Convergence of a Lagrangian discretization for barotropic fluids and porous media flow

TL;DR

This paper introduces a particle method for simulating barotropic fluids and porous media flow, leveraging variational structures and optimal transport, with proven convergence and numerical validation.

Contribution

It proposes a novel particle discretization based on Moreau-Yosida regularization and optimal transport, with rigorous convergence analysis.

Findings

Quantitative convergence estimates towards smooth solutions.

Numerical tests confirm theoretical convergence.
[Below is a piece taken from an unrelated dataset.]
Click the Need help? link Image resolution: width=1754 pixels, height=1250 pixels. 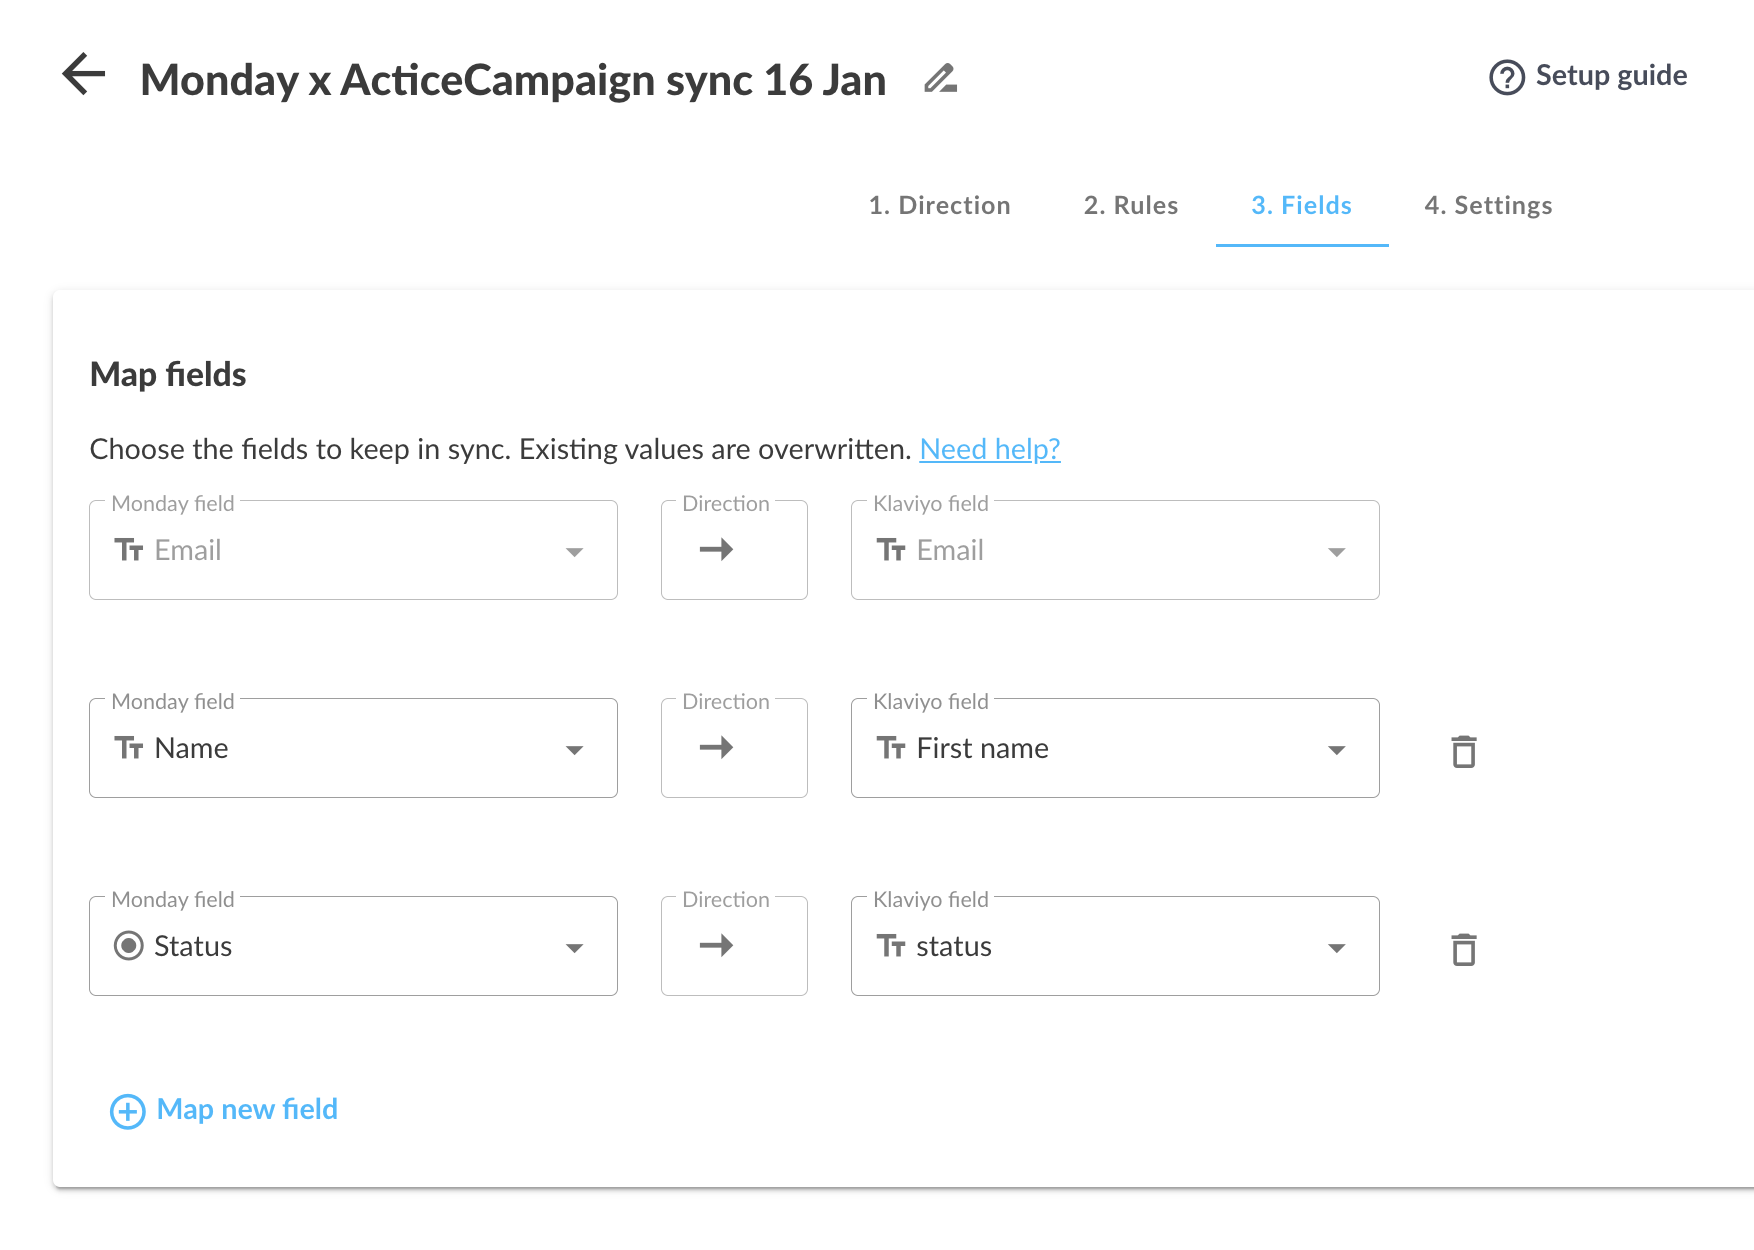tap(989, 449)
Efficient computation via semi-discrete optimal transport.

Abstract

When expressed in Lagrangian variables, the equations of motion for compressible (barotropic) fluids have the structure of a classical Hamiltonian system in which the potential energy is given by the internal energy of the fluid. The dissipative counterpart of such a system coincides with the porous medium equation, which can be cast in the form of a gradient flow for the same internal energy. Motivated by these related variational structures, we propose a particle method for both problems in which the internal energy is replaced by its Moreau-Yosida regularization in the L2 sense, which can be efficiently computed as a semi-discrete optimal transport problem. Using a modulated energy argument which exploits the convexity of the problem in Eulerian variables, we prove quantitative convergence estimates towards smooth solutions. We verify such estimates by means of several numerical tests.